Иногда приходит Иванко. Он идет сюда после того, как справится со своими делами в хате. Идет со всеми своими хвостами. На руках Юлька, а по бокам — Петро и Гандзуня. Дети садятся тихо, а в глазах у них блестит печаль. Им завидно, что нет у них такой бабы.

Бывает, выходит дед Андрий. Но садится он где-нибудь под хатой, в холодке, что-нибудь мастерит.

Иной раз сюда заглядывает местечковый дурачок Меме. Он наклоняет кудлатую голову через забор и, увидев детей, выкрикивает: «Меме!» — больше ничего говорить не умеет. Дети делают пальцем знак, чтобы Меме замолчал. Тогда Меме перелезает через забор и на цыпочках идет шелковыми пушистыми тропками к детскому кружку. Он боится спугнуть настороженность с детских лиц. Садится тихо, почти без шороха и, хоть ничего не слышит, погружается глазами в беззубый рот бабы Оксены, стараясь поймать для себя какой-то смысл. Его лицо с рыжей бородкой и голубыми блуждающими глазами становится таким глупым и беспомощно-жалким, что дети не могут удержаться от смеха. Но Меме смотрит с укором, и дети перестают смеяться. Маринця выносит кусок хлеба, и Меме грызет, не спуская глаз со рта бабы Оксены.

— И жило оно в пещере на берегу большой реки. И каждый день по жребию люди должны были давать двенадцать парней, двенадцать девушек, двенадцать детей. И всех оно поедало. А потом выходило пить воду. И выпивало всю речку, а люди оставались без воды.

Гандзуня шмыгает носом, а Иванко сердится, тычет ей кулаком в спину и зло говорит:

— Такую противную и ледащую девку не жалко было бы и Смоку отдать.

Гандзуня, обиженная, заливается слезами, и тихий голос бабы Оксены исчезает в ее визгливом плаче. Иванко еще больше гневается и уже по-настоящему лупит Гандзуню, чтобы замолчала. Тогда встает Меме, его глаза искрятся гневом, а изо рта вылетает взволнованное: «Меме, Меме». Возмущенный, он хочет что-то сказать, но не может. Садится в сторонке и плачет.

А весна так свежа, так ласкова. Ароматом цветов, шелестами трав, приятным пригревом солнца, песнями кузнечиков и птиц успокаивает детей. Уже сидят и дослушивают сказку про Смока, а весенний ветер играет в их легких волосах.

Когда липы отцвели, баба Оксена умерла.

IV. КАК СОЛНЦЕ ЗАХОДИЛО 28 ИЮНЯ 1914 ГОДА

Оно влетело в хату и расселось по стенам красными птицами.

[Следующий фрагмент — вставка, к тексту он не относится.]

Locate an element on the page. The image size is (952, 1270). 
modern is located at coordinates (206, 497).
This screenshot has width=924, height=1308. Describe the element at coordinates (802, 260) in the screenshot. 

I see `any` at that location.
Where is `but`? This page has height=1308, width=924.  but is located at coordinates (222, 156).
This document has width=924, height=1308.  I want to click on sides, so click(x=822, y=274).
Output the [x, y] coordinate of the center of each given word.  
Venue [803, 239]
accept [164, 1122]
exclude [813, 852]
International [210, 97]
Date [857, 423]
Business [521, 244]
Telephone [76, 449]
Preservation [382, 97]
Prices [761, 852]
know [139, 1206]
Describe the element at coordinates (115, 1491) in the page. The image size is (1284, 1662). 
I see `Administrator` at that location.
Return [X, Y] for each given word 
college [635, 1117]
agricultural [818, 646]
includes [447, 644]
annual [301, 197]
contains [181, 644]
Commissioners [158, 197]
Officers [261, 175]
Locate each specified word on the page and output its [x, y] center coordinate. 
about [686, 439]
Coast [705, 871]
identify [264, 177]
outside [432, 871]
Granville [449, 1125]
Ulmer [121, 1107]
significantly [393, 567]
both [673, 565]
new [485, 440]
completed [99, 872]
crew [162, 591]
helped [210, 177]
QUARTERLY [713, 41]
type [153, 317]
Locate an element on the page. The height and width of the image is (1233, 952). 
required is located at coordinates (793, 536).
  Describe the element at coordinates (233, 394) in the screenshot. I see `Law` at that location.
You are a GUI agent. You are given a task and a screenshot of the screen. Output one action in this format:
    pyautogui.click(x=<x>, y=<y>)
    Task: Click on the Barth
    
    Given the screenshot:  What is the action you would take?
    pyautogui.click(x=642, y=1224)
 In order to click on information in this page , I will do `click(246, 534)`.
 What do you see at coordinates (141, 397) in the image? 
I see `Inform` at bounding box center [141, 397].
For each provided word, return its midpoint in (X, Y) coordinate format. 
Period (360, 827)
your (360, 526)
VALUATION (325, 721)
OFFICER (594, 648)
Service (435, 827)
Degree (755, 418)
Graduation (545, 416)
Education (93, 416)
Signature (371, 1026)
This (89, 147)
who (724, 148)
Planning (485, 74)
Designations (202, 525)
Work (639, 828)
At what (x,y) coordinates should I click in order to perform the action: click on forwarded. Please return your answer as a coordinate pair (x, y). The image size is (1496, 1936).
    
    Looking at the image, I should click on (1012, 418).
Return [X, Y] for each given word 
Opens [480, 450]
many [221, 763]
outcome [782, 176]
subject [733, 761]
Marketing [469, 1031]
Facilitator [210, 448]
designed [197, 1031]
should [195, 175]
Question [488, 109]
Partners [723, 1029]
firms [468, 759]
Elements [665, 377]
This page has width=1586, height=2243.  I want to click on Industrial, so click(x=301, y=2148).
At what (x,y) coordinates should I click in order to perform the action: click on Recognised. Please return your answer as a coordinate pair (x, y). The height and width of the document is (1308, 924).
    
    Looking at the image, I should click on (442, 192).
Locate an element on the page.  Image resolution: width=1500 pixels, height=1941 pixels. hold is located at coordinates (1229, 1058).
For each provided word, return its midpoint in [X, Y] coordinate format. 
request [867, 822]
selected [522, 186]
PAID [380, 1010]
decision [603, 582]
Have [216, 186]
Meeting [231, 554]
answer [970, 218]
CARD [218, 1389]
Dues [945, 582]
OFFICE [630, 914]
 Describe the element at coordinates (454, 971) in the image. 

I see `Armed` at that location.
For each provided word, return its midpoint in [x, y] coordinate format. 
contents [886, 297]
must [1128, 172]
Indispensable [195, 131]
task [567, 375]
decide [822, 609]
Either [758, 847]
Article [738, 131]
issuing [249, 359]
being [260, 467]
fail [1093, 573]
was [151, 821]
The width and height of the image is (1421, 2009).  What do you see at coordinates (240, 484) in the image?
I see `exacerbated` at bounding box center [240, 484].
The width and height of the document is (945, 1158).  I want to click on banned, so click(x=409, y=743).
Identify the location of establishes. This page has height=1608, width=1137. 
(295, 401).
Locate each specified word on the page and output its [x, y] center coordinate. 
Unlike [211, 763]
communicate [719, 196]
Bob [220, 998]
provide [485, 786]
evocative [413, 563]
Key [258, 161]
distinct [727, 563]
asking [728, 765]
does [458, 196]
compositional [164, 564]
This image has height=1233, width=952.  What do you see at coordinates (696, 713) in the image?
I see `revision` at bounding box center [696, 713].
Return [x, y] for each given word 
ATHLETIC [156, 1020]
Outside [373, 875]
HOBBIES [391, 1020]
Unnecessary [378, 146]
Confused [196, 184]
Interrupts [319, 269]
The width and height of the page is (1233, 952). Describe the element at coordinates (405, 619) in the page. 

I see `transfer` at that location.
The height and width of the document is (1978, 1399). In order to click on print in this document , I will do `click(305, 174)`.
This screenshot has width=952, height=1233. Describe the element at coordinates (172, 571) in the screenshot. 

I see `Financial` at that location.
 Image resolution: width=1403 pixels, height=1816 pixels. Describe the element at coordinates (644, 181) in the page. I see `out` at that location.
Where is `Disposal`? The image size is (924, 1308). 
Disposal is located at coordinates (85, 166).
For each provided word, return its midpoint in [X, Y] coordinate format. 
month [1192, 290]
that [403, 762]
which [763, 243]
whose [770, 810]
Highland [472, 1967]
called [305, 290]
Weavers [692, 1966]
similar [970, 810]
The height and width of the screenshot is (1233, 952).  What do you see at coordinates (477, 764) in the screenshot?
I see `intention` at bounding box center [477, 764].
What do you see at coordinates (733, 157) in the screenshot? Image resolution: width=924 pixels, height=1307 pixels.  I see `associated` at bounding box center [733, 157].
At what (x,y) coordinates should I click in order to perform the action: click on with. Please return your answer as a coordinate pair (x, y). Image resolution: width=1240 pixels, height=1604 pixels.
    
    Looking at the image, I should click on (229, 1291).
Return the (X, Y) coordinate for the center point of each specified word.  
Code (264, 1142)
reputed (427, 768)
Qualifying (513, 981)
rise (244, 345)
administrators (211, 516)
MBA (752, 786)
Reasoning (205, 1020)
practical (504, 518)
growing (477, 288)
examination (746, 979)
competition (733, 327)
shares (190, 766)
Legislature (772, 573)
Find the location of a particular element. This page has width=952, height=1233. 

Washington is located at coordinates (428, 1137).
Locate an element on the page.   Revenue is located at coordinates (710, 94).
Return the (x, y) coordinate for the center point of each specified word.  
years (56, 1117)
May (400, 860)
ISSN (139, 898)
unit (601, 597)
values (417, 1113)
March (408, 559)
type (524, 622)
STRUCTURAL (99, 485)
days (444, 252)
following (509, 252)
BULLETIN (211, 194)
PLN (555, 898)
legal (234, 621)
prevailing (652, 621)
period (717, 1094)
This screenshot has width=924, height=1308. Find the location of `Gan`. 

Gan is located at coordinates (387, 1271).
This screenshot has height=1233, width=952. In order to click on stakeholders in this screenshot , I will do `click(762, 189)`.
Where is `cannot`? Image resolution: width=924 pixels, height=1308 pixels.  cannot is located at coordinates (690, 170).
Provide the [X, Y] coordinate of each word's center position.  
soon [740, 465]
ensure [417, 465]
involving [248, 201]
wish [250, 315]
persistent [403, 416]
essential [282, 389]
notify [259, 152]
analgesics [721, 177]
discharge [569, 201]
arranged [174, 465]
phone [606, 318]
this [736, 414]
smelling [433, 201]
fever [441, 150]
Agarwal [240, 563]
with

Мамы из Львова еще нет, хотя в такую пору она должна уже быть.

Иванко сидит на лавке возле окна. Он видит, как по стенам бегают стоножки и от солнца прячутся в щели. Возле него спит Юлька. Одна рука лежит на его коленях, а другая сжата в кулачок на груди.

Посреди хаты на земляном полу стоит пустой чугунок, разбросаны ложки и картошка. Недалеко от чугунка сидит на земле Петро с ложкой в руке. Гандзуня — в колыбели, прижимает к груди куклу, свернутую из маминой запаски. Ее голова потихоньку склоняется на грудь. Гандзуня дремлет.

Иванко задерживает дыхание. Унимает кашель, который упрямо подкатывает к горлу. Сидит спокойный и неподвижный, хотя одна нога, на которой лежит Юлькина рука, до боли одеревенела.

Он боится разбудить детей — хочет побыть один. Смотрит сквозь окно на солнце.

Красные пятна стелются на дороге и кажутся издалека разбросанными красными лоскутами.

С обеих сторон — крытые гонтом, покосившиеся, ободранные, как старые нищенки, хаты улицы Загороды.





Юлька сквозь сон смеется. Машет ручонкой в воздухе, будто хочет что-то поймать. «Наверно, ей снится титька и молоко», — думает Иванко.

Запылило. Идут коровы с пастбища. Иванко вслушивается в их вечернее протяжное мычанье. Они будят в нем чувства поля, лугов и далеких дорог.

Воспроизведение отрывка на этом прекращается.